O pedido
Segundo o trecho selecionado, desde que ano a poeta chilena Isabel Liphtay está exilada na Alemanha?

::: Trecho selecionado

Por Bruno Espiñeira Lemos
Em recente entrevista tratando de uma conversa do ex-presidente Lula com o ministro do Supremo Tribunal Federal, Gilmar Mendes, em um escritório de advocacia de Brasília, o ministro Marco Aurélio se referiu aos “tempos estranhos” em que temos vivido.
Essa expressão tão bem cunhada e repetida por todos aqueles que se espantam ou se chocam com alguma situação determinada ou mesmo perene, remete-me aos “Raros Tiempos” lembrados pela poeta, compositora, jornalista e professora chilena Isabel Liphtay, exilada na Alemanha desde 1983, que, na primeira estrofe da sua bela poesia cujo título me refiro diz, em tradução livre, “nestes tempos estranhos de aniversários e guerras, de revoluções perdidas e vencedores violentos que arrasam tudo, não sei onde pousar meus olhos nestes tempos estranhos, em que vazio colocar a ternura de minhas mãos para construir uma história que ainda seja comum”.
Não pretendo me deter agora no encontro fatídico do primeiro parágrafo. Passo a tratar de outro “imbróglio” que me traz a percepção indelével de que efetivamente vivemos tempos estranhos no Brasil.
Enquanto a percepção do senso comum se dirigia intensa e avidamente contra o ex-ministro da Justiça e advogado criminalista Márcio Thomaz Bastos, ganhando ares de histeria, quanto à sua aceitação do caso e exaurindo-se quando se tratava dos seus honorários como advogado de Carlos “Cachoeira”, eu pensava com meus botões que havia e há nesse cenário grande confusão até certo ponto compreensível (pois, como afirmei, partia a reação de um “senso comum” protagonizado por uma sociedade cada vez mais “participativa”), portanto, até esse limite que seguia com reverberações midiáticas, igualmente legítimas em tempos de democracia, poder-se-ia tentar entender essa distorção do leigo diante do papel do Advogado de Defesa (maiúsculas intencionais) e sua relação com o acusado, muitas vezes confundindo os sujeitos e os predicados, o direito e as técnicas de defesa com a prática dos eventuais delitos defendidos.

::::::
::: Trecho dos dados

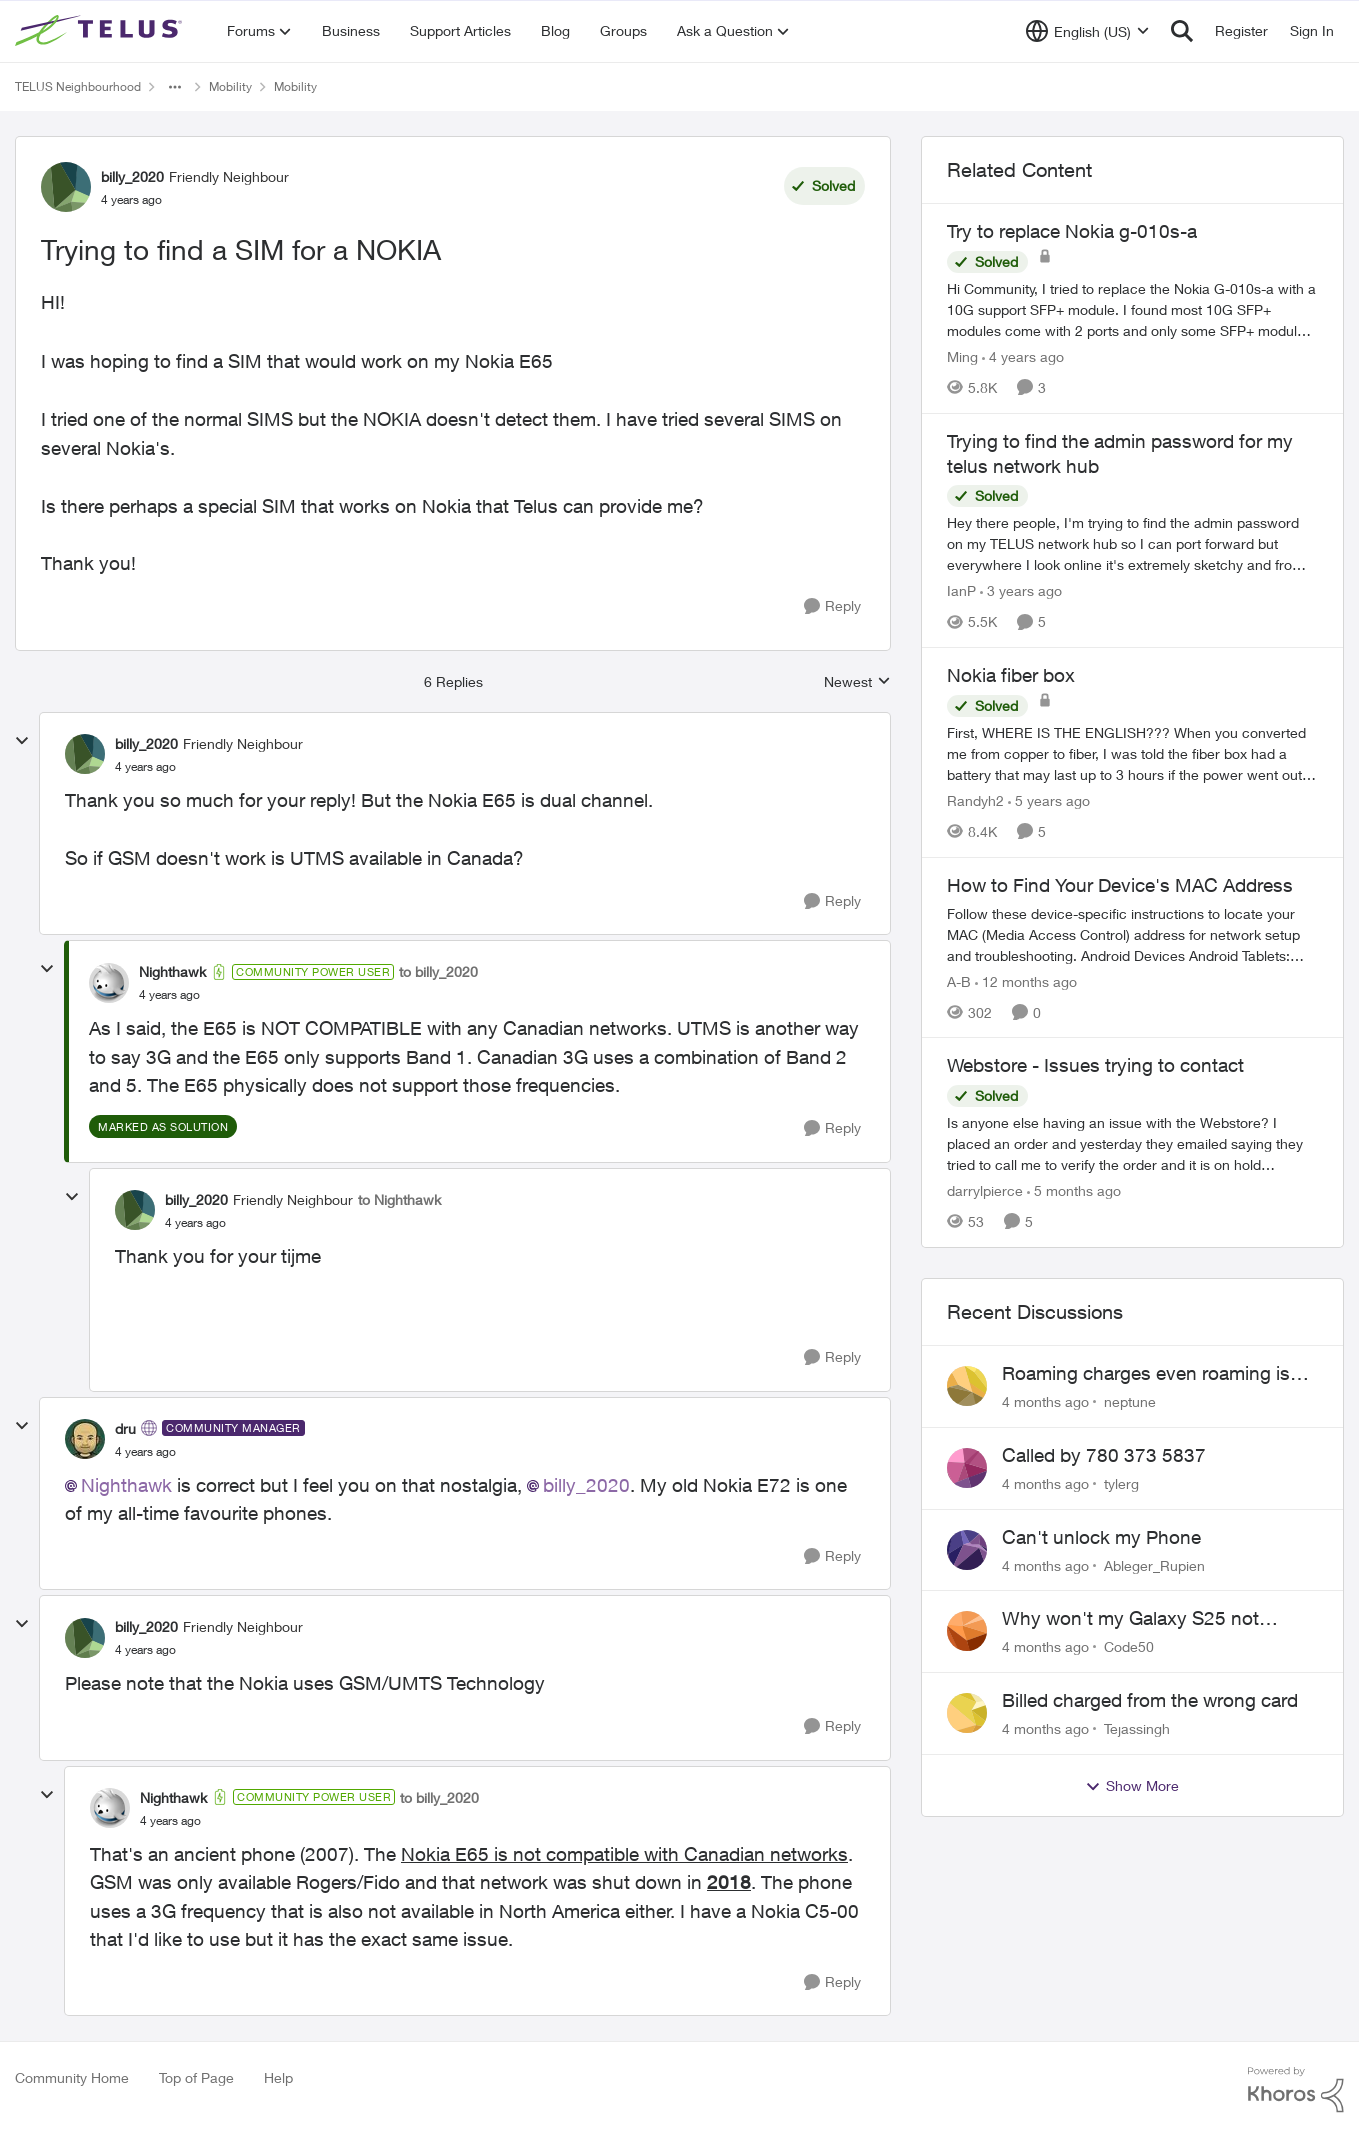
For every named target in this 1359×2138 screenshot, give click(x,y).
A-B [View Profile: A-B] (959, 980)
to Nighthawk (399, 1199)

::::::

Tarefa concluída
Isabel Liphtay está exilada na Alemanha desde 1983.